Deux de ses trois secteurs primaires, la forêt et l'agriculture, connaissent présentement de sérieuses difficultés.

Grâce à la vigueur du secteur minier, le taux de chômage a reculé à 9,1% le mois dernier, par rapport au sommet de 10,4% atteint en octobre 2009.

En 2009, le secteur minier représentait près de 6 000 emplois directs sur les 65 500 répertoriés dans la région.

À ce noyau d'emplois viennent se greffer de nombreux fournisseurs de biens et services, comme les transporteurs, les laboratoires d'analyse, les consultants en ingénierie, les spécialistes en environnement, les géophysiciens, les foreurs, etc.

En outre, les 600 millions d'investissements en immobilisation du secteur minier en 2009, sur un total de 1,3 milliard pour toute l'Abitibi-Témiscamingue, ont stimulé fortement l'industrie régionale de la construction tant industrielle que résidentielle.

«Les secteurs de l'extraction minière et de la construction seront encore les moteurs de l'activité industrielle cette année» soutient Luc Blanchette, économiste à Service Canada, région Abitibi-Témiscamingue.

Forêts

Quant à l'industrie forestière, c'est la désolation.

Toutes les scieries de feuillus du Témiscamingue sont fermées.

Dans le résineux, les scieurs indépendants, Scierie Landrienne et Matériaux Blanchet, ont survécu grâce à des prouesses de gestion.

Pour leur part, les scieries des grands producteurs de papier ont besoin de copeaux. Cette production réduite des scieries se répercute sur une entreprise comme Boralex Énergie qui manque de biomasse pour alimenter sa centrale électrique.

Même si l'effondrement du marché de la construction aux États-Unis demeure le grand responsable des déboires des forestiers de l'Abitibi, il n'est pas le seul.

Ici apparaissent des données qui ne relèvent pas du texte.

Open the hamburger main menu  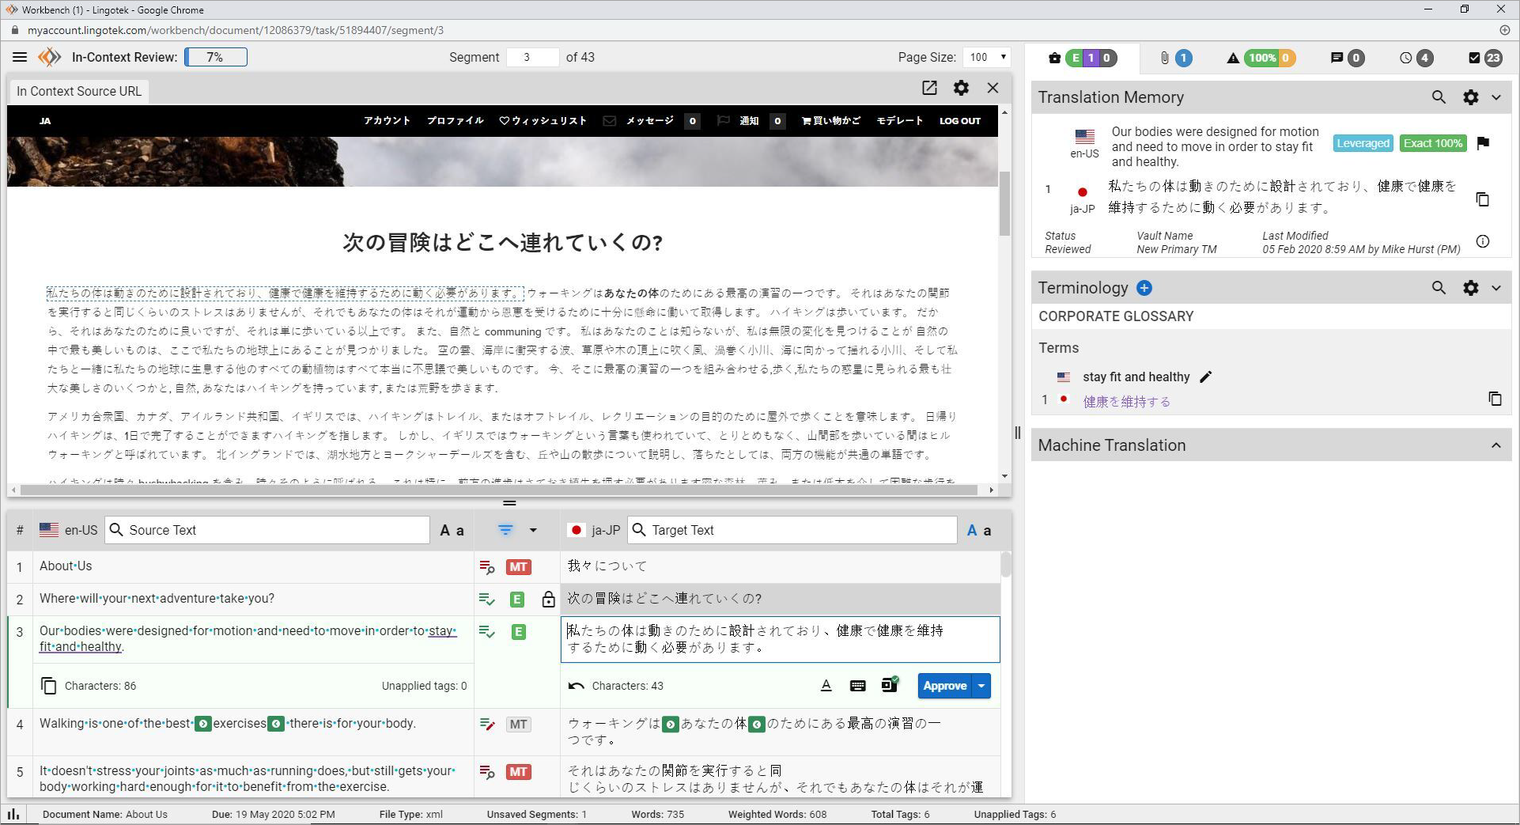pos(20,57)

Le gouvernement du Québec a réduit de 23%, en moyenne, les approvisionnements des scieries de l'Abitibi, en obligeant plusieurs à réduire les quarts de travail.

De plus, la prise en charge par l'état de la gestion de la forêt en 2013 est loin de susciter l'enthousiasme chez les scieurs.

Martine Rioux, directrice générale du CRE (Conseil régional des élus) Abitibi-Témiscamingue, appose des bémols sur le nouveau projet de loi, bien qu'elle aime le principe de permettre aux petites entreprises d'accéder au bois de la forêt publique par des mises aux enchères.

«Nous trouvions plus intéressant l'avant-projet de loi où il était question de la création d'une agence pour gérer la forêt où tous les intervenants étaient représentés», a dit Mme Rioux.

Créneaux de développement

En dehors des secteurs d'activité traditionnels, M. Blanchette perçoit plusieurs créneaux de développements pour l'économie de l'Abitibi-Témiscamingue, souvent issus de l'expérience acquise dans le secteur primaire.

Ainsi, l'UQAT, le Cégep de l'Abitibi-Témiscamingue et des commissions scolaires ont créé des cours de formation minière pour des étudiants du Chili, de Madagascar ou du Burkina Faso. L'université et le cégep collaborent directement à près de 25 projets de recherche, de transferts de technologie, d'études, etc.

Selon M. Blanchette, l'expertise de l'eau acquise par l'Abitibi, que ce soit l'embouteillage, le traitement des eaux usées, la pisciculture, les puits artésiens ou autres, est aussi une voie d'avenir. Les techniques de traitement des parcs à résidus, le recyclage des déchets et l'économie d'énergie offrent aussi d'intéressantes perspectives.

Selon Mme Rioux, l'industrie des services miniers est florissante en Abitibi-Témiscamingue qui exporte son expertise dans les mines de l'Afrique et de l'Amérique du Sud.

«La main-d'oeuvre de service minier est très mobile», ajoute Mme Rioux.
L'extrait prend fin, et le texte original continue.